Entecavir resistance mutations rtL180M/T184L/M204V combined with rtA200V lead to tenofovir resistance

摘要

Abstract Background Tenofovir disoproxil fumarate (TDF) imposes a high genetic barrier to drug resistance and potently inhibits replication of multidrug‐resistant hepatitis B virus. Few clinical cases with confirmed TDF‐resistance have been reported to date. Methods and Results Here, we report viral rebound in a patient with chronic hepatitis B who underwent TDF monotherapy and harboured a quadruple mutant consisting of classic entecavir (ETV)‐resistance mutations (rtL180M/T184L/M204V) together with an rtA200V mutation in the reverse transcriptase gene.

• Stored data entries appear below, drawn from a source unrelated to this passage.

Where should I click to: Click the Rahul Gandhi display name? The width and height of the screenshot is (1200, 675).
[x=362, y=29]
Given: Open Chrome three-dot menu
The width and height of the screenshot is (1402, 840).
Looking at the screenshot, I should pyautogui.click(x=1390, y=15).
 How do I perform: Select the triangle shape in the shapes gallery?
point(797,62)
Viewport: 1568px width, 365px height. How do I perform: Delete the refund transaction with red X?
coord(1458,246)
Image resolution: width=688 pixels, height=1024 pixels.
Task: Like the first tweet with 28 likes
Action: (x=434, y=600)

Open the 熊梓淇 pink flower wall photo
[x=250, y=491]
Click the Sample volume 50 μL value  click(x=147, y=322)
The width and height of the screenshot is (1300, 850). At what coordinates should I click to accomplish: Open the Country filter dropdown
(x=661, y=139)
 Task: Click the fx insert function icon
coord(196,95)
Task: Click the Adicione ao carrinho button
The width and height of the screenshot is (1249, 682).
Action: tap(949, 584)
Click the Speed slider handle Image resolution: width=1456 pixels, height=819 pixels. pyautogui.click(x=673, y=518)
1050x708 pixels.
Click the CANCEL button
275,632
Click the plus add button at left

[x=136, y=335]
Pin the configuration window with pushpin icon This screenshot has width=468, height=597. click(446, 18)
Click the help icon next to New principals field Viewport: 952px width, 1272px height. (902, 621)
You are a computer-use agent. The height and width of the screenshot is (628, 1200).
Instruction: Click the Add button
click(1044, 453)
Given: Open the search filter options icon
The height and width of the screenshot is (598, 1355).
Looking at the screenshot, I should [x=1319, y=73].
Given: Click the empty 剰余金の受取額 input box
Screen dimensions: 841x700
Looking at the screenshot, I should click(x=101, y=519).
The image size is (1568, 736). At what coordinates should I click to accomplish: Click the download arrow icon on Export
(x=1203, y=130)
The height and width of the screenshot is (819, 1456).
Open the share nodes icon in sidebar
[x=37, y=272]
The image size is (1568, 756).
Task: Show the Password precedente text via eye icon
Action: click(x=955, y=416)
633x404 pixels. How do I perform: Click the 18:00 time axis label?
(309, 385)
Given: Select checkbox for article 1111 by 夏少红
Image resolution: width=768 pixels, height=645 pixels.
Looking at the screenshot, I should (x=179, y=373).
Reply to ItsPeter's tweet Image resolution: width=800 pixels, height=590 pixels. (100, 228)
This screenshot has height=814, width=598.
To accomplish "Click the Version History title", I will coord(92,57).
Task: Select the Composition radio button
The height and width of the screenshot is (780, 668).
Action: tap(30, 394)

Sequencing analysis revealed that this quadruple mutant emerged as a major viral population. In vitro phenotyping demonstrated that the rtL180M/T184L/A200V/M204V mutant had moderate resistance to TDF treatment, with a 4.52‐fold higher half maximal effective concentration than that of wild‐type virus. Importantly, this patient with TDF resistance achieved virological suppression after TDF/ETV combination rescue therapy. Conclusion An rtL180M/T184L/A200V/M204V mutant with moderate resistance to TDF monotherapy was selected during sequential nucleoside analogue (NA) treatment in a stepwise manner. ETV/TDF combination therapy effectively suppressed replication of this TDF‐resistant mutant. Our studies provide novel insights into the treatment of NA‐na?ve patients as well as patients with TDF resistance.